1. **Evaluation** — Saves `evaluation.json` in each prediction subfolder + `evaluation.xlsx` in pred_dir
2. **Statistics** — Saves `metrics_stats.json` and `metrics.xlsx` to `{pred_dir}/.analysis/`

### Handling missing predictions (fill mode, default)

When a GT image has no matching prediction, the evaluator also scores it against synthetic
fill images, so the summary xlsx can show how different assumptions about missing samples
affect the aggregate metrics.

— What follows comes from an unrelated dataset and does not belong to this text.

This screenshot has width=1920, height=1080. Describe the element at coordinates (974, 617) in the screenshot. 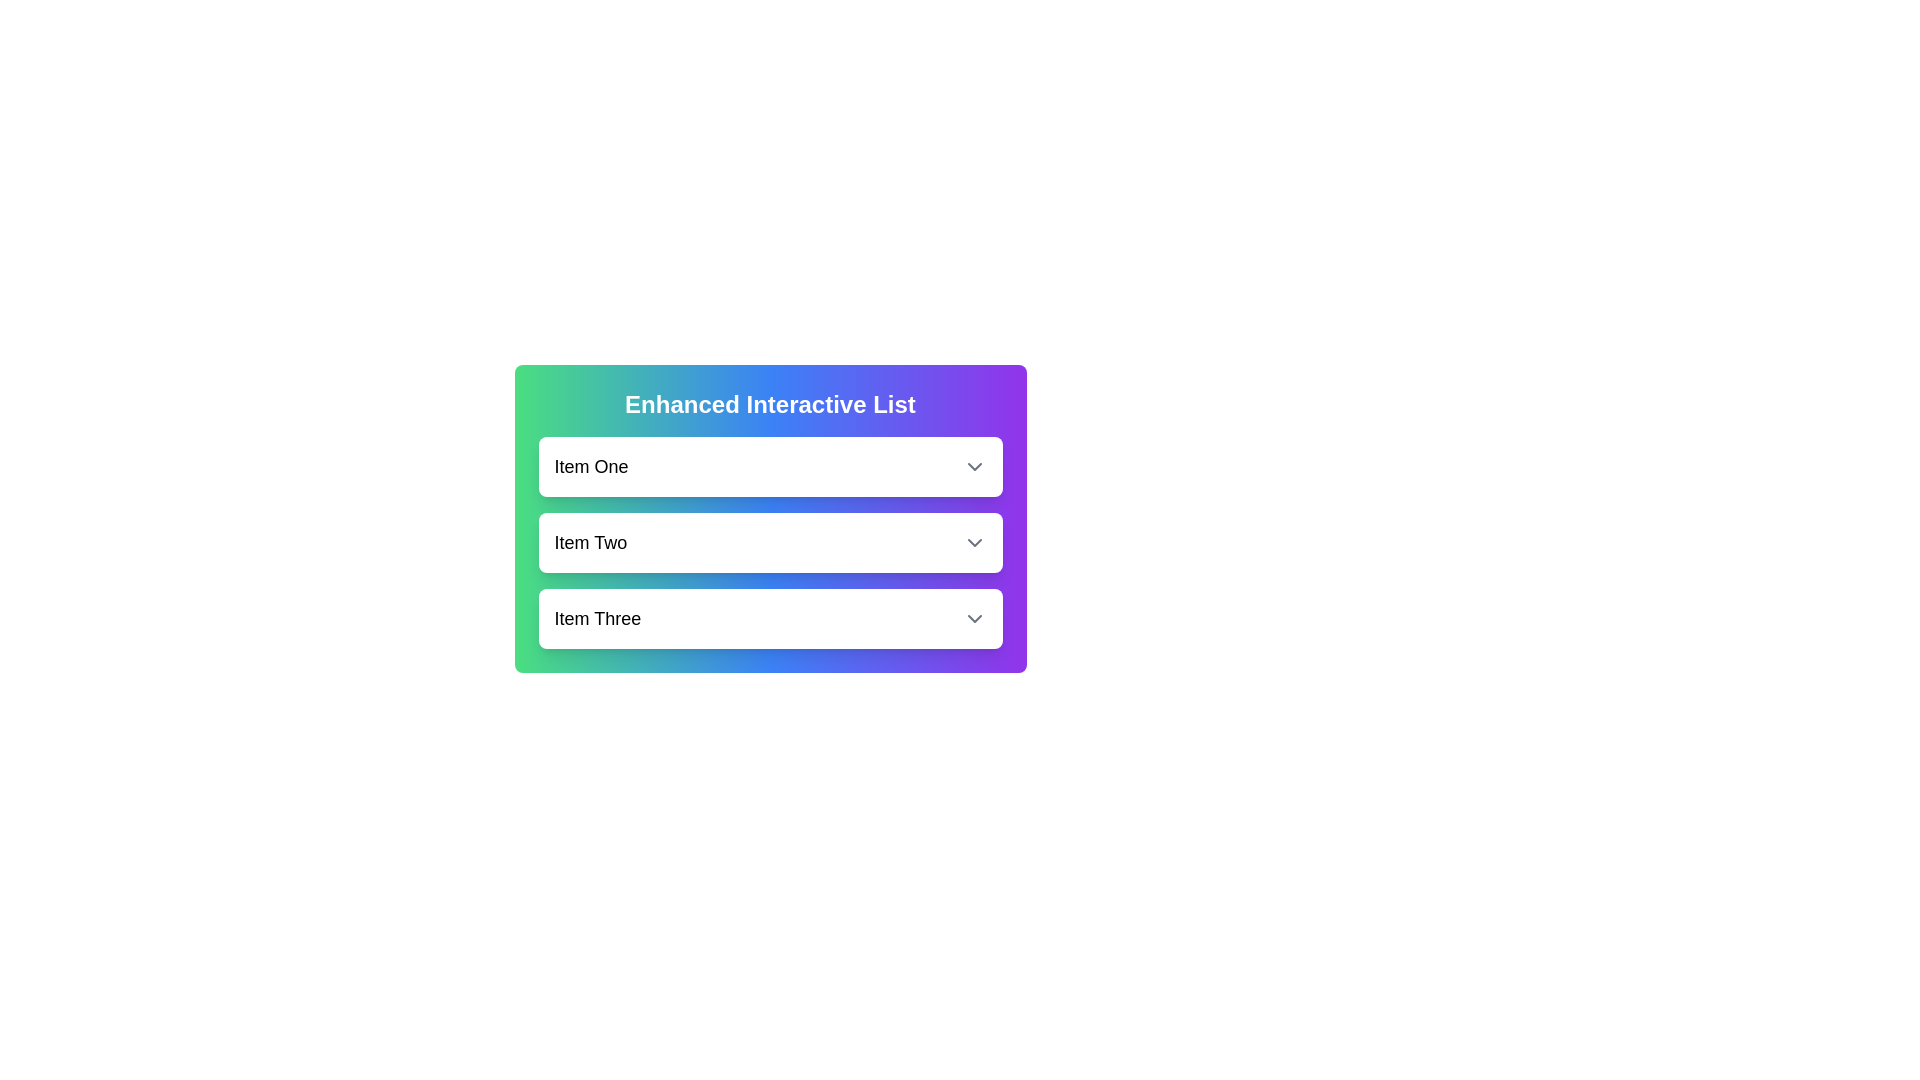

I see `the dropdown icon located on the right-hand side of the 'Item Three' row` at that location.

Each summary xlsx contains up to 4 rows:

| Row | Description |
|-----|-------------|
| `<run>`                 | Average over matched pairs only |
| `<run> (+ black fill)`  | Missing preds scored against an all-black image |
| `<run> (+ white fill)`  | Missing preds scored against an all-white image |
| `<run> (+ zero fill)`   | Missing preds contribute the worst-case value (LPIPS = 1.0, others = 0) |

Two extra columns are appended after `Geometry`:

- `SuccessRate / ratio` — matched pairs / total GT, as a percentage
- `SuccessRate / count` — e.g. `993/1000`

Pass `--no_fill` to disable this behavior (only row 1 is produced and missing preds are skipped).

All metrics are **higher-is-better** except `lp` (LPIPS), which is a distance (lower-is-better).

## License

Apache-2.0